Should SA telco firms shift into infrastructure?

While Covid-19 provided telecommunications firms (telcos) with an opportunity to strengthen connectivity, as regulators released more spectrum, many of these firms have become de-rated over the past 3 years, with risks like disproportionate regulations, volatile exchange rates, and unforeseen geopolitical issues coming into play.

The de-rating, especially for South African telcos, has come about partly because of a shift in investor sentiment – they’re now not only looking for a dividend yield, but are also concerned about debt and foreign exchange risk and volatility. Ratings are rewarded where debt and foreign exchange concerns are minimal, and a company such as Vodacom, with its strong balance sheet and free cash flow generation, experiences minimal volatility in terms of foreign exchange rates and actually trades at more than double the forward P/E multiples of MTN and Telkom.

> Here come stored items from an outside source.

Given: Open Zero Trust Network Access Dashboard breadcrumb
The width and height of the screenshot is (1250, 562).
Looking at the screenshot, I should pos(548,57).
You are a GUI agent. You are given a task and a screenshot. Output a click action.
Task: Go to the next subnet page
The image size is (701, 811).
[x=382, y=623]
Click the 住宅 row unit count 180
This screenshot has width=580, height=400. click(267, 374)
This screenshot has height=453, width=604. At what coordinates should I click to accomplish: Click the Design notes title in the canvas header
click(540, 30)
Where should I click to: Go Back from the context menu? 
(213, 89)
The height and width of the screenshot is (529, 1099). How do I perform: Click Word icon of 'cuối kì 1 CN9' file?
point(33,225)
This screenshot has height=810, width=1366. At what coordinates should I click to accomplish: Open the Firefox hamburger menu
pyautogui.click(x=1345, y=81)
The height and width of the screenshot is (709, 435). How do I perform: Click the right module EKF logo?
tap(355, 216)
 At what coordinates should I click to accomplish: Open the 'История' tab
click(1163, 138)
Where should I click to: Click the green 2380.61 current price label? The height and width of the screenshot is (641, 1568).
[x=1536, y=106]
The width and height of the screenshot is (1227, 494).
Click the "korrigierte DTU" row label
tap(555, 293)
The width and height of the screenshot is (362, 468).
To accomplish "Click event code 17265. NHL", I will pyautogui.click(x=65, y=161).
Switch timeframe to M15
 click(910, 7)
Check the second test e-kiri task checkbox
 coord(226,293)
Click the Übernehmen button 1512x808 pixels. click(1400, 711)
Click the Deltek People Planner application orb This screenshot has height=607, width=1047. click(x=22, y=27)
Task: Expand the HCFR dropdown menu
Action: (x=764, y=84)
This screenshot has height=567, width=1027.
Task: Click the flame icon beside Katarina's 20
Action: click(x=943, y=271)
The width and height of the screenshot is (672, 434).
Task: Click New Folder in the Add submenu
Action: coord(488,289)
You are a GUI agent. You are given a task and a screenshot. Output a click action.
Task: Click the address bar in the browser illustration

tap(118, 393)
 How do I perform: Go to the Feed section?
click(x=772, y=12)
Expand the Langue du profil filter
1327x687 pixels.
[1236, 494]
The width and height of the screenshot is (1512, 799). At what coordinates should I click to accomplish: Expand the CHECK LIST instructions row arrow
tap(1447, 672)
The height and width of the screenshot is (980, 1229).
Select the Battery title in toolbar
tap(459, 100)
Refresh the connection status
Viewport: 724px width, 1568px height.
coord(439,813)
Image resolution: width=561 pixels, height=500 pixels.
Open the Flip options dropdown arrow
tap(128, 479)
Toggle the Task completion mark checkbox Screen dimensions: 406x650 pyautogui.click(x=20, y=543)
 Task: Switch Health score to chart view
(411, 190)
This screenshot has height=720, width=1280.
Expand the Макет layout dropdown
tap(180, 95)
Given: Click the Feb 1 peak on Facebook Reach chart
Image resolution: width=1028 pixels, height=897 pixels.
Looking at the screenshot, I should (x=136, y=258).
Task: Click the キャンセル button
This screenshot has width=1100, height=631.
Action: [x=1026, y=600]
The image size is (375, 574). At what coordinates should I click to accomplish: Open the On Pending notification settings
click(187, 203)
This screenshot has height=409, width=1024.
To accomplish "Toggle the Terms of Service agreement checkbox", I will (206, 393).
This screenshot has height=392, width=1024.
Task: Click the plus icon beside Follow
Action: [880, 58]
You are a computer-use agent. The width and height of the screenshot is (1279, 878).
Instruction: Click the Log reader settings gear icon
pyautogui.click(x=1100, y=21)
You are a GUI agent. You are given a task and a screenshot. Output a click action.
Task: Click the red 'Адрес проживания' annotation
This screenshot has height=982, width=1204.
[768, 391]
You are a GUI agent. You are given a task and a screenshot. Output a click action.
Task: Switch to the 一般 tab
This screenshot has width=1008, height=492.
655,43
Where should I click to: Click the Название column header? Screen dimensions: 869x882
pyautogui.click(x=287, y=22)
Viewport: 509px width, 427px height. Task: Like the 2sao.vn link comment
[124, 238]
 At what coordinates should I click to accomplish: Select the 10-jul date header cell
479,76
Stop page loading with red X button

It makes sense to create an infraco

What these South African telcos can do to de-risk from a leverage and regulatory standpoint, without actually settling their debt, is carve out their tower infrastructure and other related telco infrastructure into a separate entity – what we call an infraco.


Investors are valuing tower companies much more highly than they are valuing a good-quality telco


This approach to infrastructure within the business would unlock value in different ways. In an analysis of global new-generation or infraco telcos compared to traditional telcos, we found that a new-generation telco trades at a much higher multiple. This can often be a difference of trading at around 16 times forward embedded-value-to-ebitda multiples, compared to a traditional telco, for which the multiple would be around 3.5 to 7. These companies can therefore take on much higher debt levels, around 4.7 times net debt to ebitda, compared to our more traditional African telcos, which see around 1 to 2 times net debt to ebitda.


Generating more revenue

These new-generation telcos have a steady income stream that is linked to inflation for 10-year periods, and the infraco arrangement means that they have an anchor customer, which is the actual telco. For example, a company like MTN Ghana, a very high-quality African telco, has 20% service revenue growth, 35% ebitda growth and 54% margin. If we compare this to an infraco like Helios Towers, MTN Ghana generates 2.5 times more revenue and 2.5 times more ebitda. It grows its ebitda about 2,4 times faster than Helios, yet its market cap is 23% smaller and trades at a 3.3 times smaller embedded-value-to-ebitda multiple.

This indicates that investors are valuing tower companies much more highly than they are valuing a good-quality telco. It therefore makes sense, and unlocks more investor value, to carve out that tower infrastructure and put it into a separate infraco.

Moving into infrastructure in this way, in a fairly benign regulatory environment like we have in South Africa, means that these telcos can take advantage of the temporary release of bandwidth spectrum and will be well positioned to benefit from the permanent allocation of additional spectrum to mobile operators.